How does this play out in romantic relationships?
We always have to start with the fact that to love yourself puts you in excellent stead for any relationship, whether platonic or romantic. I get that some people will still think that you can love yourself without loving someone else. After all, all you have to do is value someone more than you do yourself, right?
Yeah, I guess you’re right. But when you’re taken for granted or worse, taken advantage of, the self-love that weird Medium post, Pinterest and great-aunt Lorraine kept trying to tell you about would come in handy. Because you don’t value yourself, you will choose people who reflect how you view yourself, guaranteed.
And then you will resent them, just as you resent yourself. Maybe worse.
I was re-watching The Breakfast Club and I remembered that Claire and Bender ended up together at the end. As much as I love the movie, those two together would be a trainwreck. Sorry if you loved them together (I did too), but realistically it’d flame out. Why?

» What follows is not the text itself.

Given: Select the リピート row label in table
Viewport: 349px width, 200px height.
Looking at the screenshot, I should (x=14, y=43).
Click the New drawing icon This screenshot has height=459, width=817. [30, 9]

For as confident as Bender appears, he lacks self-love. Claire does as well, but it isn’t as bad as Bender. Bender antagonizes everyone and the principal throughout most of the day because he’s simply acting out his own personal frustrations. He’s communicating his inner turmoil from being abused and neglected at home to anyone within spitball range.
His no-fucks-given attitude could lead one, like Brian for example, to assume that Bender must really like himself. But that couldn’t be any further from the truth. The sad truth is, each student in that Saturday detention hated something about themselves, and it was translated in their behaviours.

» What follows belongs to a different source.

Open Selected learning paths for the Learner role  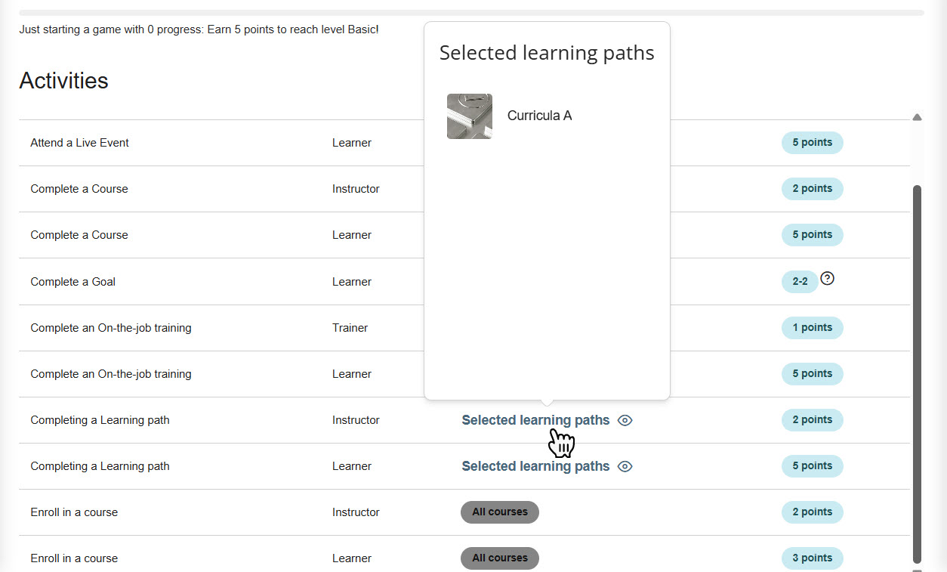pos(535,466)

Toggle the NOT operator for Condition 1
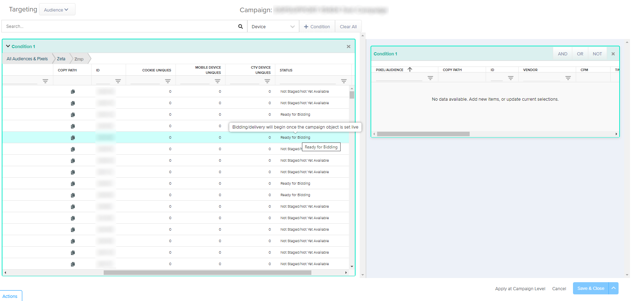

Bender is acerbic, Claire is judgmental or dismissive, Andrew lacked an identity other than what was expected of him, Allison is unhinged and Brian considered suicide. The nicest person in the whole movie was actually Carl the Janitor. When Bender tries to cut him down for being a janitor, Carl is not only unfazed, he maintains his chipper disposition because he knows his worth. When he and Principal Vernon talk about the kids, it is Carl who exudes empathy, despite his status as lowly janitor. He is a man who embraced who he was and his circumstances.
If he had a love interest in the movie, it’d probably be a good relationship with someone who mirrors back his own self-acceptance. You can’t be with people who value you if you don’t value yourself. Even if you have those people, you won’t be inclined to be around them much. You’ll make different choices, choices that echo how you treat yourself.
In life, you will see a lot of people behave horribly to others. Onlookers will say, “Oh, they really doesn’t love themselves.” It isn’t some cheap and bitter clapback, it’s actually true! We know that because those among us who treat others with respect, even people that have hurt them, they love themselves the most because they cannot help it. If you are loving, what do you think they’re going to do? Be hateful? Would you think that a hateful person would be loving? Or course not. Even if they were given a dose of love from someone, they’d find it indigestible.
So, my invitation to you is to consider that in loving yourself, valuing yourself and giving yourself the best of life, it must have the chain reaction of exuding this love to those who cross your path. Conceit never loved anyone else, valued anyone else or gave anything to anyone else, so conceit isn’t self-love. It’s deception.
When you start to love yourself, you will love others; and you will not be able to help it. You are powerless to resist. But it’ll feel so good that you wouldn’t even try to resist it anyway.